The final month of what has been a year of change begins with huge waves crashing on giant rocks and swimming in the Cachoiera do Gato, which is located only a few layers of rock away from the ocean. The sand here is pebbles and in other places fine black grains glitter at night. I learn never to underestimate how deep a river can run.
Castelhanos is a heart-shaped beach and claims at least one life every year. I have found myself sitting cross-legged in a hammock listening to birds singing sweet songs along with Miles Davis playing in the home of an artist named Bea. I met a man named Tanaka and experienced the joy of sharing the meaning of his name in Shona — “We have been made beautiful”.
I spoke to my neighbour named Duda, who says you can tell a Caiçaras — indigenous people of the island — from the thickness of the soles of their feet, punctuated by many borrachudo bites, and hard hands that shake a variation of our handshakes in Africa. A gaze in the eyes lets us know this is real.

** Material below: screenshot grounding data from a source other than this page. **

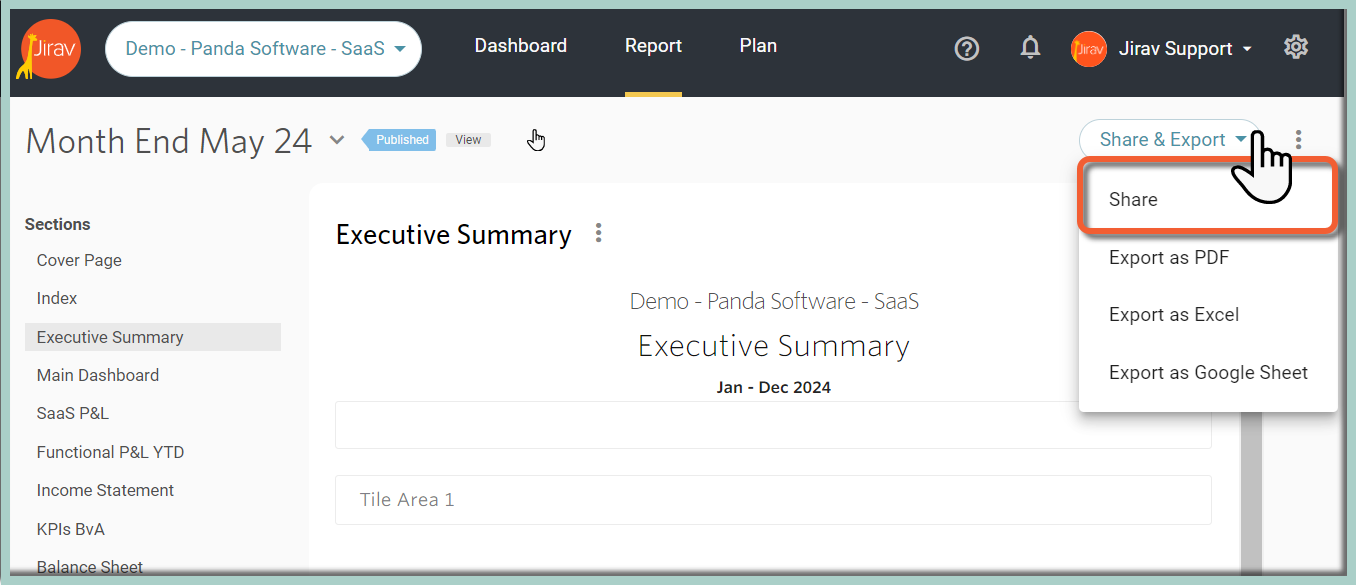Click the Published tag badge
The image size is (1356, 585).
pos(399,140)
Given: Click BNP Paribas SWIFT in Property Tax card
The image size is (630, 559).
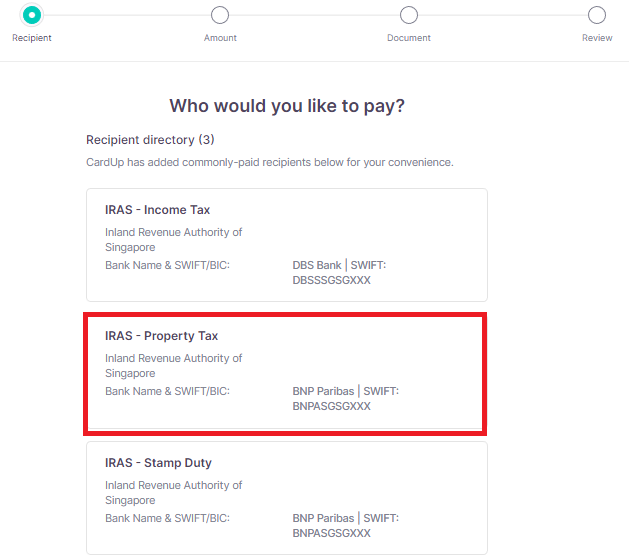Looking at the screenshot, I should pos(344,399).
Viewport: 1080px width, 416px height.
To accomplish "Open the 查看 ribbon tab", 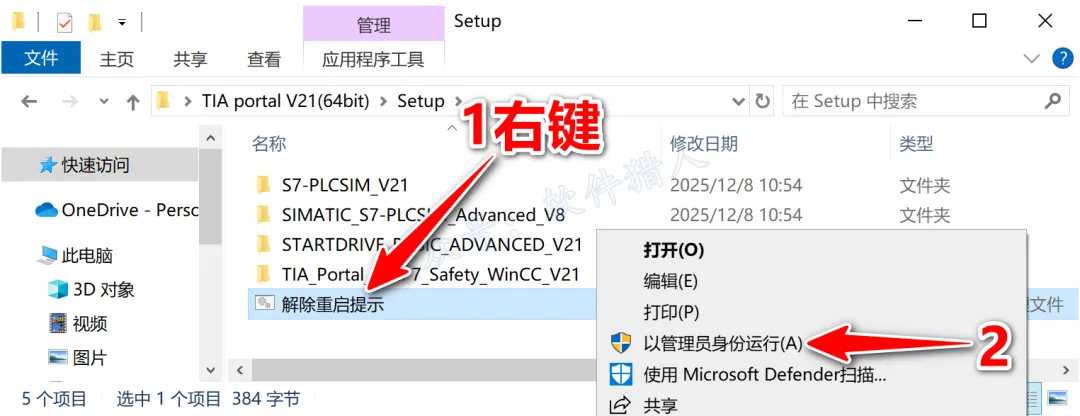I will click(x=264, y=59).
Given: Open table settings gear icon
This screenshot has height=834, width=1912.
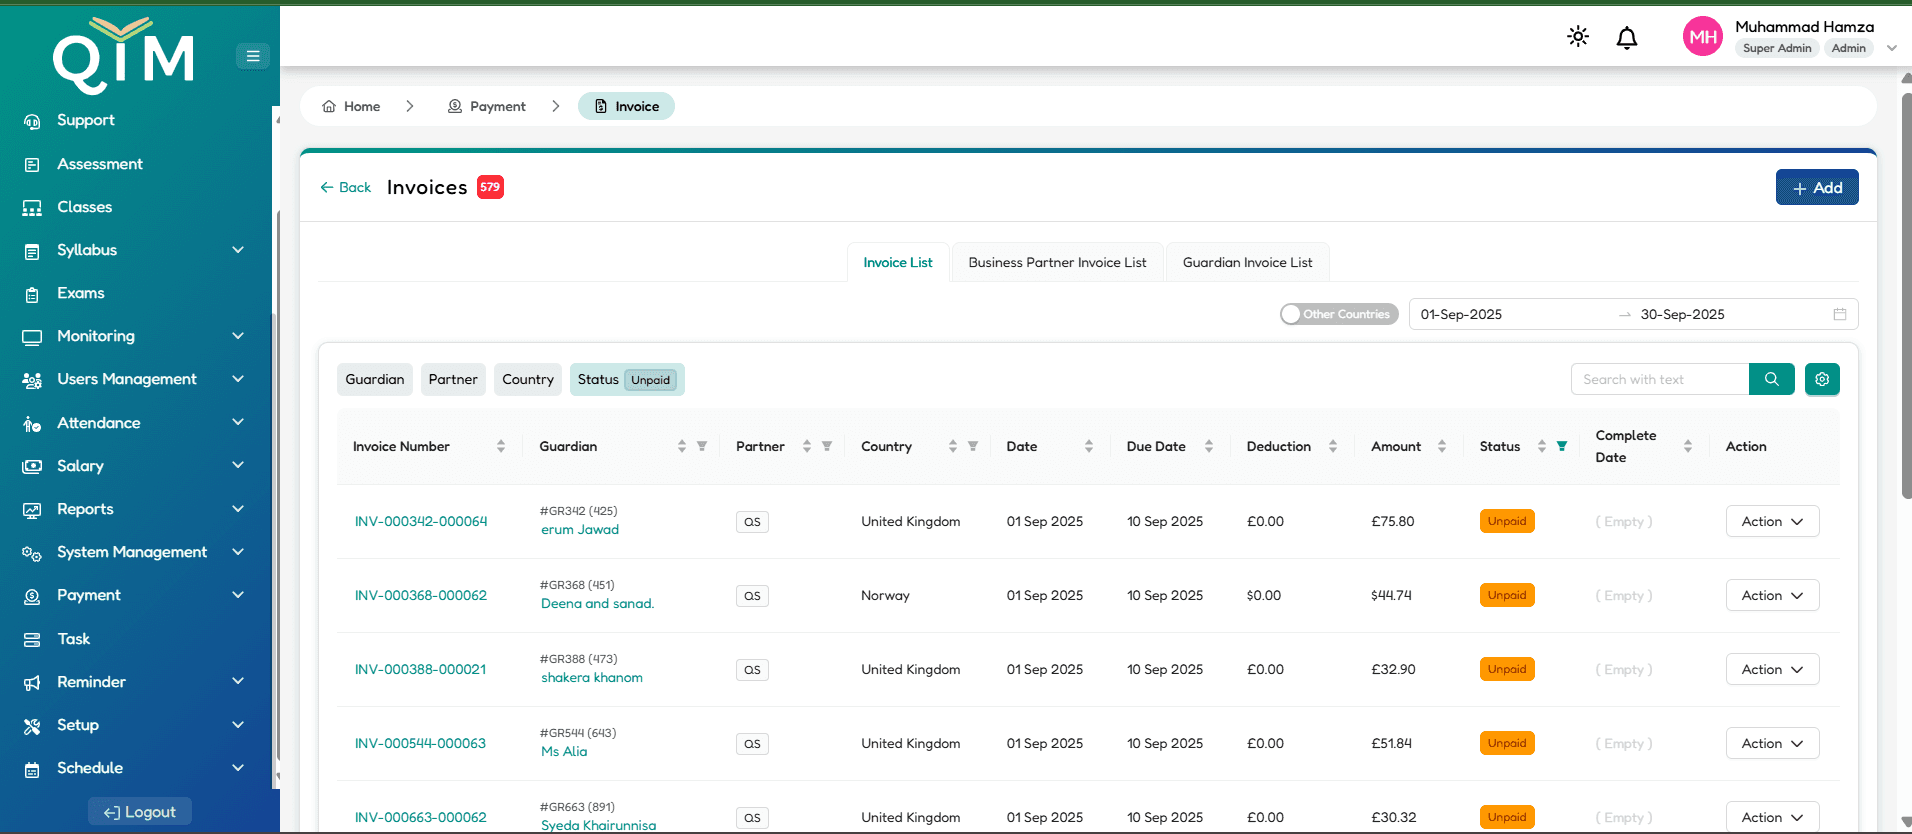Looking at the screenshot, I should pyautogui.click(x=1822, y=379).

Valeu and Axé are affirmations of peace and ways to give thanks while counting your blessings, but there are too many to tell. My heartbeat and dreams have been so distinct while on this island.
The drummer in the band playing at the surf competition gives me his drumsticks, the tips bearing the marks of powerful musical beats to match my own tempo.
I am a one-womxn band, featuring a multiverse of island folks with diversity for days, much like the Mata Atlântica.